Problem ▸ For every record below, repeat the text exactly and pass over any image.
╔══
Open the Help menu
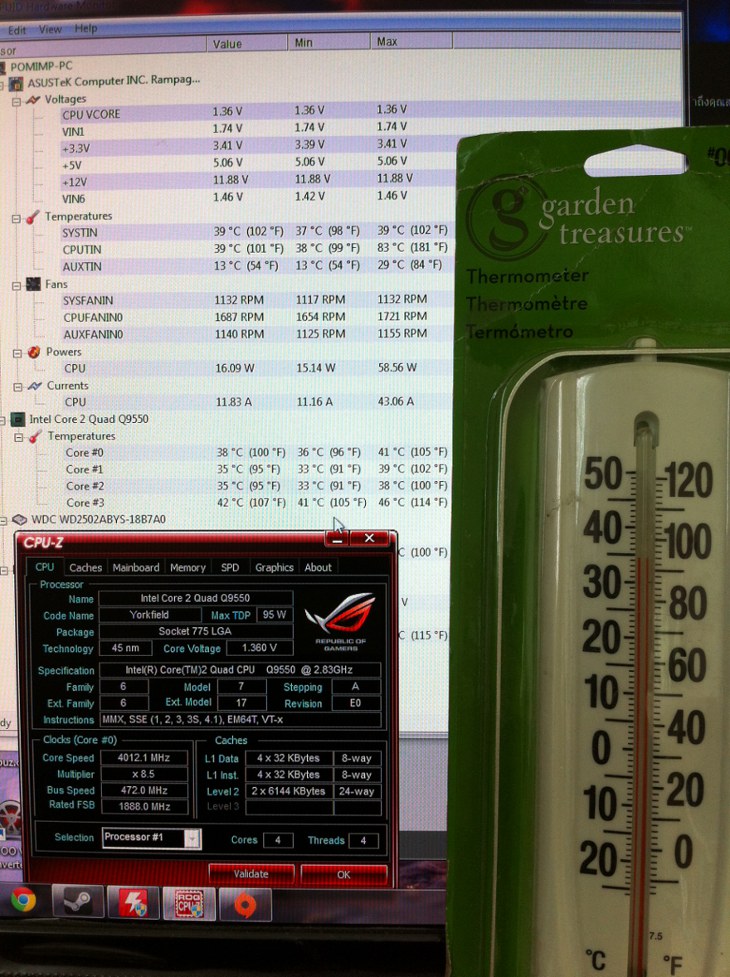The image size is (730, 977). point(86,30)
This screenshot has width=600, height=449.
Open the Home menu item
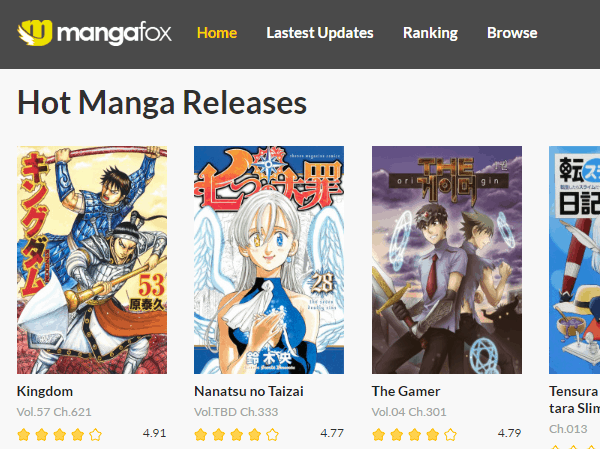(217, 33)
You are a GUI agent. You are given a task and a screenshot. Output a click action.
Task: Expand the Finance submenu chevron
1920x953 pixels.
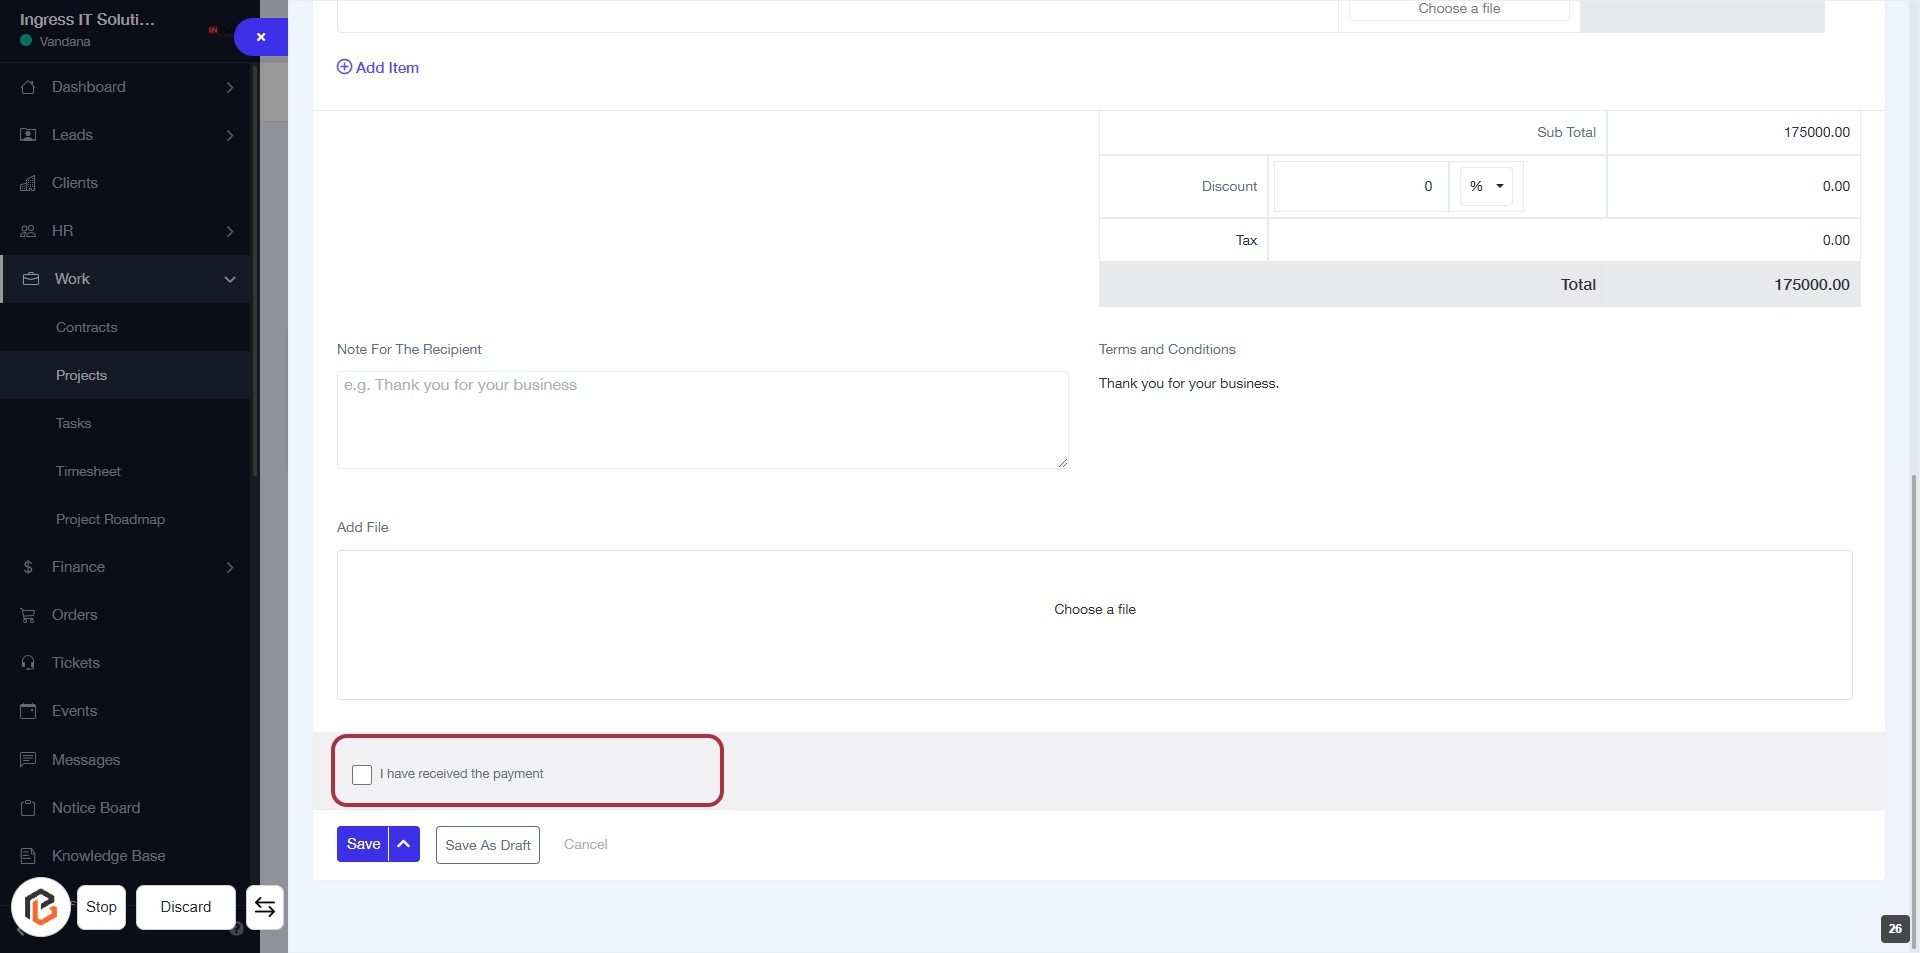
╚══
Task solution ▸
Open the Help menu
The image size is (730, 977). point(86,30)
This screenshot has width=600, height=449.
Open the Home menu item
(217, 33)
You are a GUI agent. You are given a task and a screenshot. Output a click action.
Task: Expand the Finance submenu chevron
1920x953 pixels.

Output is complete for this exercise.